• [Items from a dataset]

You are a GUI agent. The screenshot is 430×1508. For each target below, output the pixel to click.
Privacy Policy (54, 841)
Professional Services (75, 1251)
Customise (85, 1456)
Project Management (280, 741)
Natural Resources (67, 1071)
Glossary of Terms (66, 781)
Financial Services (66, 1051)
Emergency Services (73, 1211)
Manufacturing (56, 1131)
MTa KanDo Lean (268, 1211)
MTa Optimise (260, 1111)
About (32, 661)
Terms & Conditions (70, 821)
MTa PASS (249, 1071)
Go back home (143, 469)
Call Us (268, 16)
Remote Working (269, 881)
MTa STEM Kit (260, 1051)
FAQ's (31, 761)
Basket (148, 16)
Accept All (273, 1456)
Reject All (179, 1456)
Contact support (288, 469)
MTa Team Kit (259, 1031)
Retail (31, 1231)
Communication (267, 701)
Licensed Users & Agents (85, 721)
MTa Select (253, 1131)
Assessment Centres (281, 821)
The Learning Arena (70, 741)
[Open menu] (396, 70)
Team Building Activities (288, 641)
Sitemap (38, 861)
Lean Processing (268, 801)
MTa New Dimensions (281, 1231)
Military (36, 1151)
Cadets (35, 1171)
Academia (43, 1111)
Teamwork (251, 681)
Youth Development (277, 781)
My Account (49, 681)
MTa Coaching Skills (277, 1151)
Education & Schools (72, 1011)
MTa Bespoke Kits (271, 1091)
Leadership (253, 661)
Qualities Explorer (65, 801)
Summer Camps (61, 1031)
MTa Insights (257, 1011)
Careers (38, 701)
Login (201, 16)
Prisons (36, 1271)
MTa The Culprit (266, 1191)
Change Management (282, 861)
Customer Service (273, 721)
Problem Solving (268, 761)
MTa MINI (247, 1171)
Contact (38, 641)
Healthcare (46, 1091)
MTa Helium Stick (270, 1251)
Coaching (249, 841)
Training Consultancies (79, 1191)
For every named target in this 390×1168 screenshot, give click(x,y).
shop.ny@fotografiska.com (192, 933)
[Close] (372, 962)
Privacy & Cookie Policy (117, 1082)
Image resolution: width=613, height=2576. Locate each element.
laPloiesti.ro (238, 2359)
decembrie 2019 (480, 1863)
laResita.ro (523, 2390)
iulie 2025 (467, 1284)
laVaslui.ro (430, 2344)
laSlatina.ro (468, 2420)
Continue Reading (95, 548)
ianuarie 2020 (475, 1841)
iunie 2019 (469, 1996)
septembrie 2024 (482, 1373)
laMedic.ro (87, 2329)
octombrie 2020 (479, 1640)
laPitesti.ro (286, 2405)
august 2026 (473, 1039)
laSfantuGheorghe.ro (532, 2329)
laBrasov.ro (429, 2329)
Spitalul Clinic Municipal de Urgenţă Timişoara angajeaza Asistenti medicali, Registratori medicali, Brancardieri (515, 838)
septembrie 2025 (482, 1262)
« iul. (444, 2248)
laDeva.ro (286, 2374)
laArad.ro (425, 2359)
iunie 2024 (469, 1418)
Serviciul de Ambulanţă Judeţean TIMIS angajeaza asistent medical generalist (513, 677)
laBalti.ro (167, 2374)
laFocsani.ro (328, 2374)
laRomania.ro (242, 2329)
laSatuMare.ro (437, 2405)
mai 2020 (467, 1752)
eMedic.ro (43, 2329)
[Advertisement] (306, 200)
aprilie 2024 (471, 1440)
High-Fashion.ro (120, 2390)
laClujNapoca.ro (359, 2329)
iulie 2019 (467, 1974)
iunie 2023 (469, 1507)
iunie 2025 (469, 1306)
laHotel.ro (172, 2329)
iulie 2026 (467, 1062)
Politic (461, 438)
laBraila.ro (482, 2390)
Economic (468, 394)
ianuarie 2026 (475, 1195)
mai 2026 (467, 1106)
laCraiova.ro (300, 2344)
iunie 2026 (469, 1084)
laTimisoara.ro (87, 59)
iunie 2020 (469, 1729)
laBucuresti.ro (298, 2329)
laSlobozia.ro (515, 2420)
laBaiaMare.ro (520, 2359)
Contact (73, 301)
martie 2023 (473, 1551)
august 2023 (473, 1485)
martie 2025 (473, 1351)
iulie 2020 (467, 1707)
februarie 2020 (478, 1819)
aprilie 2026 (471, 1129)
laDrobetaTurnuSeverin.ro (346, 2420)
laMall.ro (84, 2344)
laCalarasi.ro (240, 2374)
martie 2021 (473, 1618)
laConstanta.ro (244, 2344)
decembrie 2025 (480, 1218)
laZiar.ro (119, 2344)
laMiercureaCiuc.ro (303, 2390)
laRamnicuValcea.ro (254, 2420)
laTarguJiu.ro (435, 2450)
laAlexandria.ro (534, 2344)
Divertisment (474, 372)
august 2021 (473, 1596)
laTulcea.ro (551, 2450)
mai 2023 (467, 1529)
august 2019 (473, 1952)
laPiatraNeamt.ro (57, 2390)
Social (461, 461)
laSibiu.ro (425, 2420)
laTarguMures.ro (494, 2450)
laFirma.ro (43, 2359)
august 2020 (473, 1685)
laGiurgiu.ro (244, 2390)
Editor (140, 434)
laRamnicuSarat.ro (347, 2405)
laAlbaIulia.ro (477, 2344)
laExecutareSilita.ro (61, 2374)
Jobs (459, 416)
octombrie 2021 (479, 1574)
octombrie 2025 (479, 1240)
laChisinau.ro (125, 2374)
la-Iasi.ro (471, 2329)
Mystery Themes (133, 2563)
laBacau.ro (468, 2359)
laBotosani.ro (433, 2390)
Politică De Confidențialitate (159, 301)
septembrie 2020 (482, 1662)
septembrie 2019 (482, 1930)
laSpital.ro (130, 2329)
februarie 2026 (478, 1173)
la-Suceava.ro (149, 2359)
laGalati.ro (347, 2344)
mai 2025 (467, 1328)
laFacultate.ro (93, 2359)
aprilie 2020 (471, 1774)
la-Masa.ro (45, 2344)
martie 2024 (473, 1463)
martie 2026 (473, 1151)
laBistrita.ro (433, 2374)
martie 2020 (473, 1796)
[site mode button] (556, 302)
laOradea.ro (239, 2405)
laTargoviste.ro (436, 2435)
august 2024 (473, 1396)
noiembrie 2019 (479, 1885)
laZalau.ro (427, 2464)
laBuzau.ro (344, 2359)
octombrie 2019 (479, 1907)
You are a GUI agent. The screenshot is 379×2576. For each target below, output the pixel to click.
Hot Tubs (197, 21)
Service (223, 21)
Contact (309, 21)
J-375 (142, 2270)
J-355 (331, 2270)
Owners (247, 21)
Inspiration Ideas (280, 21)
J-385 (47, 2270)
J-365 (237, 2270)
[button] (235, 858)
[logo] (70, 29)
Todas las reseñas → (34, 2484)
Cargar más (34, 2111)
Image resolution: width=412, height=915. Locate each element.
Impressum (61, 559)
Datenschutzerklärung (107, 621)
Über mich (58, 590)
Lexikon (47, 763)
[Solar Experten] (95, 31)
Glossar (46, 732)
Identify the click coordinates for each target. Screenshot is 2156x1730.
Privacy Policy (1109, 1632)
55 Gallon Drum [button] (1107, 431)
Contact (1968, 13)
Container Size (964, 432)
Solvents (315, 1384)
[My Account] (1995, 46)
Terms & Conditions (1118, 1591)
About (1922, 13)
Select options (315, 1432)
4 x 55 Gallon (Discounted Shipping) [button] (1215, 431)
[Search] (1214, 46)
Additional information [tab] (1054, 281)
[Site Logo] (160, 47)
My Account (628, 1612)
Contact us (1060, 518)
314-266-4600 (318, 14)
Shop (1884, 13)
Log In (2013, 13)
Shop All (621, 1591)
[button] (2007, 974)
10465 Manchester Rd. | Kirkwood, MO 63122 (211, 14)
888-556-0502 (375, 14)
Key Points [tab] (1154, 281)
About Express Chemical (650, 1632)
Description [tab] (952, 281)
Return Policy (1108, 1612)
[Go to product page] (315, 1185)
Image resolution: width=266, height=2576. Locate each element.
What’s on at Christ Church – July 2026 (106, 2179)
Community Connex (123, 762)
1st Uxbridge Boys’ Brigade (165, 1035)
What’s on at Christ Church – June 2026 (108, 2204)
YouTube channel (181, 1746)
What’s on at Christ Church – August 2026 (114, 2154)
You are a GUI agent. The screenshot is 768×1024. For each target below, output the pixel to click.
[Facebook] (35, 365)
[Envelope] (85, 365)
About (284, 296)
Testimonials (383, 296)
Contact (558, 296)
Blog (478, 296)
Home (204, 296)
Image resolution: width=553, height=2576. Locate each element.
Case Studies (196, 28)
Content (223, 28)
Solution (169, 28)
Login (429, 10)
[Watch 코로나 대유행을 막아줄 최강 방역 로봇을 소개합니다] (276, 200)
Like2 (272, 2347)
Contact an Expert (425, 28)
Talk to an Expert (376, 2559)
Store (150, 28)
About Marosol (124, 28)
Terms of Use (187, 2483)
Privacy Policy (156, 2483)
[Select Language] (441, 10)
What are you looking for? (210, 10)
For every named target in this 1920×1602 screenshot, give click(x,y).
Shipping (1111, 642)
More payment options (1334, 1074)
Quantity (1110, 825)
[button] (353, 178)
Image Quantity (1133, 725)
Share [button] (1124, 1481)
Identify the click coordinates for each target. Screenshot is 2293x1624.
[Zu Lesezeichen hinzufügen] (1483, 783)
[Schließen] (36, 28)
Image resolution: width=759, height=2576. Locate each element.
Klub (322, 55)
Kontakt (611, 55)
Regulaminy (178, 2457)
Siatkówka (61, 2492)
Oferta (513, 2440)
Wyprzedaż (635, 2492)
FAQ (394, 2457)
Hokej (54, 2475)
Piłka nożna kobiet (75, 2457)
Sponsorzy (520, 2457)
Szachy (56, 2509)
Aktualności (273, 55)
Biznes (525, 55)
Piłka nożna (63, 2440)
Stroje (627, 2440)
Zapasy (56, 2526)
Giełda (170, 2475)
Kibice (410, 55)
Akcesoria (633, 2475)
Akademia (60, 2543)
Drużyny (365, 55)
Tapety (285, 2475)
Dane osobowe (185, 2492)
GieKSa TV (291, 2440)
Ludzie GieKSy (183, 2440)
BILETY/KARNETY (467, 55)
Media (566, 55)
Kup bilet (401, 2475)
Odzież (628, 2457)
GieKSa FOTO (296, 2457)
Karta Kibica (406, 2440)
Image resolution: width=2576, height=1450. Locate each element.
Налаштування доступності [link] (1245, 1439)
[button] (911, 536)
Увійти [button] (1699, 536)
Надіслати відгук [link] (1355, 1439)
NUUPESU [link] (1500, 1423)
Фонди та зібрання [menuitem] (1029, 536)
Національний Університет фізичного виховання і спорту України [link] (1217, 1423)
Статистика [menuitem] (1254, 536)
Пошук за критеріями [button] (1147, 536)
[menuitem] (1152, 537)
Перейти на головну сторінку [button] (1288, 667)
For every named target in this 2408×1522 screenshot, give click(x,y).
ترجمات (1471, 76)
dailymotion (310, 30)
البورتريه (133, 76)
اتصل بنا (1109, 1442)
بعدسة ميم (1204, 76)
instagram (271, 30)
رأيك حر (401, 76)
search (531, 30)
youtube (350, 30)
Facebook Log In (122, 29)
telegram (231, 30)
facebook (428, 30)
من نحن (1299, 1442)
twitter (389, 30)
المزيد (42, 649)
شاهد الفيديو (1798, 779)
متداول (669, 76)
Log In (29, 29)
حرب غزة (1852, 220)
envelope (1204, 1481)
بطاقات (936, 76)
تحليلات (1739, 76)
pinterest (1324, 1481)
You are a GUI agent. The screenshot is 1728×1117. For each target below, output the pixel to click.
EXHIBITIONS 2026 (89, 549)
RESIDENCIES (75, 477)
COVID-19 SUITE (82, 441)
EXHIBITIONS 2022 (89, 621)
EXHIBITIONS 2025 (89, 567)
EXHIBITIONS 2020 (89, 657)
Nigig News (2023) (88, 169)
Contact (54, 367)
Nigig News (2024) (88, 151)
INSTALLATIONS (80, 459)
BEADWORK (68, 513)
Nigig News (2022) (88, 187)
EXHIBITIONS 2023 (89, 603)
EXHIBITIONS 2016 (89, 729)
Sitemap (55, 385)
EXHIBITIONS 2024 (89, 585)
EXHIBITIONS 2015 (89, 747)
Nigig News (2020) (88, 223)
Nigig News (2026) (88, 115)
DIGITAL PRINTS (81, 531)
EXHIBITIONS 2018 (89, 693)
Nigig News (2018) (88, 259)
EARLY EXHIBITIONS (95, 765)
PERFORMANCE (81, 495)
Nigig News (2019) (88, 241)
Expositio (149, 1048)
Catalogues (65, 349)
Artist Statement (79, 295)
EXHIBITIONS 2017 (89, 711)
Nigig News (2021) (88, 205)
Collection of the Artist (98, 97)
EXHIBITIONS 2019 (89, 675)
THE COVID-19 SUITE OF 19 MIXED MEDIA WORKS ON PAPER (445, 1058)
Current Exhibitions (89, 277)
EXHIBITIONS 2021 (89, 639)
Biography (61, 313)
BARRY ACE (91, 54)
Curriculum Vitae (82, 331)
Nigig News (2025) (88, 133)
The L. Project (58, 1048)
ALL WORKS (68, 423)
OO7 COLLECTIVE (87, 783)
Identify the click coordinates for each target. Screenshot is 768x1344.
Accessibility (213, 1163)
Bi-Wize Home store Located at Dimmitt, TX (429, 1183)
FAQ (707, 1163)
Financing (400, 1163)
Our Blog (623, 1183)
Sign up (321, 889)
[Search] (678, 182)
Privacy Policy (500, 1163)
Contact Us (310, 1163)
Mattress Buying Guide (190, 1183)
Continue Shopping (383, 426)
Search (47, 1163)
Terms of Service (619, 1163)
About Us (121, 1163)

• [Work instructions]
Of the entries listed above, reproduce only the lines starting at the line containing "NUUPESU [link] (1500, 1423)" and ending at the line containing "اتصل بنا (1109, 1442)". Include both, exactly as they stand.

• [Response]
NUUPESU [link] (1500, 1423)
Фонди та зібрання [menuitem] (1029, 536)
Національний Університет фізичного виховання і спорту України [link] (1217, 1423)
Статистика [menuitem] (1254, 536)
Пошук за критеріями [button] (1147, 536)
[menuitem] (1152, 537)
Перейти на головну сторінку [button] (1288, 667)
For every named target in this 2408×1522 screenshot, give click(x,y).
ترجمات (1471, 76)
dailymotion (310, 30)
البورتريه (133, 76)
اتصل بنا (1109, 1442)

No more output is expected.